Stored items
====================

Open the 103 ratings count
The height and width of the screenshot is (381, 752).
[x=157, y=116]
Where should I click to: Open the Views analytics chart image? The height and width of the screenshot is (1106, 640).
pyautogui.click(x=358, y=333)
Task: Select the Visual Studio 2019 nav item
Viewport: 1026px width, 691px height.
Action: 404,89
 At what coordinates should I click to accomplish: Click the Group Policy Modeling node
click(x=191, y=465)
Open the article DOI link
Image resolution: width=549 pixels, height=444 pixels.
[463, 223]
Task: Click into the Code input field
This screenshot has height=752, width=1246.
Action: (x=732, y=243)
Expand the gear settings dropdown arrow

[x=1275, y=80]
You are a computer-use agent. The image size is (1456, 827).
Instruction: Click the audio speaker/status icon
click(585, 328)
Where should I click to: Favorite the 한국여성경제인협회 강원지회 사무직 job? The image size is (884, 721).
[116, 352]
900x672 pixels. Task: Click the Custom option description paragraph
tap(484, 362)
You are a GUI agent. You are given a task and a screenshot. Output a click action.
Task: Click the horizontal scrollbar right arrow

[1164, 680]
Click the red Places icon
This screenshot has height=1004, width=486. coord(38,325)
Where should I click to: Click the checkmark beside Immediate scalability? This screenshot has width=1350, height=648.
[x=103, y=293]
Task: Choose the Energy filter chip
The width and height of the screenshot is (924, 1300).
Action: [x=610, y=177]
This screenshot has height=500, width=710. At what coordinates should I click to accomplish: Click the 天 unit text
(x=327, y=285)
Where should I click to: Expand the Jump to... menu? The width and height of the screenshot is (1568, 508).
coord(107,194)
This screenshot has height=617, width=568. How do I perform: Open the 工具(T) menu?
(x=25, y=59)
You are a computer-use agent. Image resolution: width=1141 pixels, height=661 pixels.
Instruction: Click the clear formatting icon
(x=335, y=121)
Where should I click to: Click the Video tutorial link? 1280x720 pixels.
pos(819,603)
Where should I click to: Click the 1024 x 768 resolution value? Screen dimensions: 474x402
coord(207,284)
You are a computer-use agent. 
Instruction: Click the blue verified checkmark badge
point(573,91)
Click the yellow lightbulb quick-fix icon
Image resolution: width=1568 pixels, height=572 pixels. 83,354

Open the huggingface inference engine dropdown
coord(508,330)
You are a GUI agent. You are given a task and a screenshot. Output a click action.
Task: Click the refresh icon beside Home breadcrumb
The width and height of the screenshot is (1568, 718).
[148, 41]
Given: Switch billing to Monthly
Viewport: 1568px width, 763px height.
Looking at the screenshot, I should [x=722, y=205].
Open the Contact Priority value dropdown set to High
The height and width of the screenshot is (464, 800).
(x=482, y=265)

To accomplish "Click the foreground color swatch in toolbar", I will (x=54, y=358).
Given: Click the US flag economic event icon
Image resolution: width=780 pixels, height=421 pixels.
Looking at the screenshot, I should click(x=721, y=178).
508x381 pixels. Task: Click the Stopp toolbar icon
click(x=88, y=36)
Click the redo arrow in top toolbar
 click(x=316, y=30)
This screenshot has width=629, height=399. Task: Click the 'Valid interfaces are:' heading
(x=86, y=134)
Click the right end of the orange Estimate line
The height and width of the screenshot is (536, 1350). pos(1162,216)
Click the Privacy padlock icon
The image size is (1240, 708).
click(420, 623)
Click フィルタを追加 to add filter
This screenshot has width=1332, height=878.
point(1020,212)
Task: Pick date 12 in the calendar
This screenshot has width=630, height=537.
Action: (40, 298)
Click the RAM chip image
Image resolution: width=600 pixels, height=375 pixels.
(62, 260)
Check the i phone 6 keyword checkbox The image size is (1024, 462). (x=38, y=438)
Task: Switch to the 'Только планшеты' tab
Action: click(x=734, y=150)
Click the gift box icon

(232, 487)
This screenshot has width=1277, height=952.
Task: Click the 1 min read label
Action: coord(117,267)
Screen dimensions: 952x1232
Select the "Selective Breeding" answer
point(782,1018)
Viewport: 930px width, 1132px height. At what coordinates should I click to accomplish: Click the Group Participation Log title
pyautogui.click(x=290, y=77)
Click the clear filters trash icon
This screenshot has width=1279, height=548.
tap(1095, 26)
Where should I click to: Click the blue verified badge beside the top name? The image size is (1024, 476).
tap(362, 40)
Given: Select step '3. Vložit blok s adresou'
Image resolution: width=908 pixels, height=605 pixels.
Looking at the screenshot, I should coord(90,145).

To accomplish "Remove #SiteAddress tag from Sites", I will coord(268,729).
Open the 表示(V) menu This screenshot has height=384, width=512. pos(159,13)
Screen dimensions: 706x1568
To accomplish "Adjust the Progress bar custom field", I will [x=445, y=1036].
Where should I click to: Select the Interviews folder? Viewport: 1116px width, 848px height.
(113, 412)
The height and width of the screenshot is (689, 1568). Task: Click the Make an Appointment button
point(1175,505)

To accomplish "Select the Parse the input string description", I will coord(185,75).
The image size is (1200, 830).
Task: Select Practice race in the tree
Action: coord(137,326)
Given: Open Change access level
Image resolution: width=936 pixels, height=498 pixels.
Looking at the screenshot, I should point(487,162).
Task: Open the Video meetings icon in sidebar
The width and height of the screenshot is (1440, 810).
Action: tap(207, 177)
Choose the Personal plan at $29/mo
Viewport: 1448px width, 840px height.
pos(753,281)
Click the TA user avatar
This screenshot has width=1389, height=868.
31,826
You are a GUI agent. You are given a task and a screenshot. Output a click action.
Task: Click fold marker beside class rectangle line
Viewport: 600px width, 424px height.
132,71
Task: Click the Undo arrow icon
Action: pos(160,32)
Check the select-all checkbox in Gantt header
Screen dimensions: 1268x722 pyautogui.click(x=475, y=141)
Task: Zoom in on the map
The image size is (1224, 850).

====================

• **Try it**
Each entry above needs to be returned exactly as written.

• **Expected output**
Open the 103 ratings count
The height and width of the screenshot is (381, 752).
[x=157, y=116]
Where should I click to: Open the Views analytics chart image? The height and width of the screenshot is (1106, 640).
pyautogui.click(x=358, y=333)
Task: Select the Visual Studio 2019 nav item
Viewport: 1026px width, 691px height.
Action: 404,89
 At what coordinates should I click to accomplish: Click the Group Policy Modeling node
click(x=191, y=465)
Open the article DOI link
Image resolution: width=549 pixels, height=444 pixels.
[463, 223]
Task: Click into the Code input field
This screenshot has height=752, width=1246.
Action: (x=732, y=243)
Expand the gear settings dropdown arrow

[x=1275, y=80]
You are a computer-use agent. The image size is (1456, 827).
Instruction: Click the audio speaker/status icon
click(585, 328)
Where should I click to: Favorite the 한국여성경제인협회 강원지회 사무직 job? The image size is (884, 721).
[116, 352]
900x672 pixels. Task: Click the Custom option description paragraph
tap(484, 362)
You are a GUI agent. You are given a task and a screenshot. Output a click action.
Task: Click the horizontal scrollbar right arrow

[1164, 680]
Click the red Places icon
This screenshot has height=1004, width=486. coord(38,325)
Where should I click to: Click the checkmark beside Immediate scalability? This screenshot has width=1350, height=648.
[x=103, y=293]
Task: Choose the Energy filter chip
The width and height of the screenshot is (924, 1300).
Action: [x=610, y=177]
This screenshot has height=500, width=710. At what coordinates should I click to accomplish: Click the 天 unit text
(x=327, y=285)
Where should I click to: Expand the Jump to... menu? The width and height of the screenshot is (1568, 508).
coord(107,194)
This screenshot has height=617, width=568. How do I perform: Open the 工具(T) menu?
(x=25, y=59)
You are a computer-use agent. Image resolution: width=1141 pixels, height=661 pixels.
Instruction: Click the clear formatting icon
(x=335, y=121)
Where should I click to: Click the Video tutorial link? 1280x720 pixels.
pos(819,603)
Where should I click to: Click the 1024 x 768 resolution value? Screen dimensions: 474x402
coord(207,284)
You are a computer-use agent. 
Instruction: Click the blue verified checkmark badge
point(573,91)
Click the yellow lightbulb quick-fix icon
Image resolution: width=1568 pixels, height=572 pixels. 83,354

Open the huggingface inference engine dropdown
coord(508,330)
You are a GUI agent. You are given a task and a screenshot. Output a click action.
Task: Click the refresh icon beside Home breadcrumb
The width and height of the screenshot is (1568, 718).
[148, 41]
Given: Switch billing to Monthly
Viewport: 1568px width, 763px height.
Looking at the screenshot, I should [x=722, y=205].
Open the Contact Priority value dropdown set to High
The height and width of the screenshot is (464, 800).
(x=482, y=265)

To accomplish "Click the foreground color swatch in toolbar", I will (x=54, y=358).
Given: Click the US flag economic event icon
Image resolution: width=780 pixels, height=421 pixels.
Looking at the screenshot, I should click(x=721, y=178).
508x381 pixels. Task: Click the Stopp toolbar icon
click(x=88, y=36)
Click the redo arrow in top toolbar
 click(x=316, y=30)
This screenshot has width=629, height=399. Task: Click the 'Valid interfaces are:' heading
(x=86, y=134)
Click the right end of the orange Estimate line
The height and width of the screenshot is (536, 1350). pos(1162,216)
Click the Privacy padlock icon
The image size is (1240, 708).
click(420, 623)
Click フィルタを追加 to add filter
This screenshot has width=1332, height=878.
point(1020,212)
Task: Pick date 12 in the calendar
This screenshot has width=630, height=537.
Action: (40, 298)
Click the RAM chip image
Image resolution: width=600 pixels, height=375 pixels.
(62, 260)
Check the i phone 6 keyword checkbox The image size is (1024, 462). (x=38, y=438)
Task: Switch to the 'Только планшеты' tab
Action: click(x=734, y=150)
Click the gift box icon

(232, 487)
This screenshot has width=1277, height=952.
Task: Click the 1 min read label
Action: coord(117,267)
Screen dimensions: 952x1232
Select the "Selective Breeding" answer
point(782,1018)
Viewport: 930px width, 1132px height. At what coordinates should I click to accomplish: Click the Group Participation Log title
pyautogui.click(x=290, y=77)
Click the clear filters trash icon
This screenshot has width=1279, height=548.
tap(1095, 26)
Where should I click to: Click the blue verified badge beside the top name? The image size is (1024, 476).
tap(362, 40)
Given: Select step '3. Vložit blok s adresou'
Image resolution: width=908 pixels, height=605 pixels.
Looking at the screenshot, I should coord(90,145).

To accomplish "Remove #SiteAddress tag from Sites", I will coord(268,729).
Open the 表示(V) menu This screenshot has height=384, width=512. pos(159,13)
Screen dimensions: 706x1568
To accomplish "Adjust the Progress bar custom field", I will [x=445, y=1036].
Where should I click to: Select the Interviews folder? Viewport: 1116px width, 848px height.
(113, 412)
The height and width of the screenshot is (689, 1568). Task: Click the Make an Appointment button
point(1175,505)

To accomplish "Select the Parse the input string description", I will coord(185,75).
The image size is (1200, 830).
Task: Select Practice race in the tree
Action: coord(137,326)
Given: Open Change access level
Image resolution: width=936 pixels, height=498 pixels.
Looking at the screenshot, I should point(487,162).
Task: Open the Video meetings icon in sidebar
The width and height of the screenshot is (1440, 810).
Action: tap(207, 177)
Choose the Personal plan at $29/mo
Viewport: 1448px width, 840px height.
pos(753,281)
Click the TA user avatar
This screenshot has width=1389, height=868.
31,826
You are a GUI agent. You are given a task and a screenshot. Output a click action.
Task: Click fold marker beside class rectangle line
Viewport: 600px width, 424px height.
132,71
Task: Click the Undo arrow icon
Action: pos(160,32)
Check the select-all checkbox in Gantt header
Screen dimensions: 1268x722 pyautogui.click(x=475, y=141)
Task: Zoom in on the map
The image size is (1224, 850).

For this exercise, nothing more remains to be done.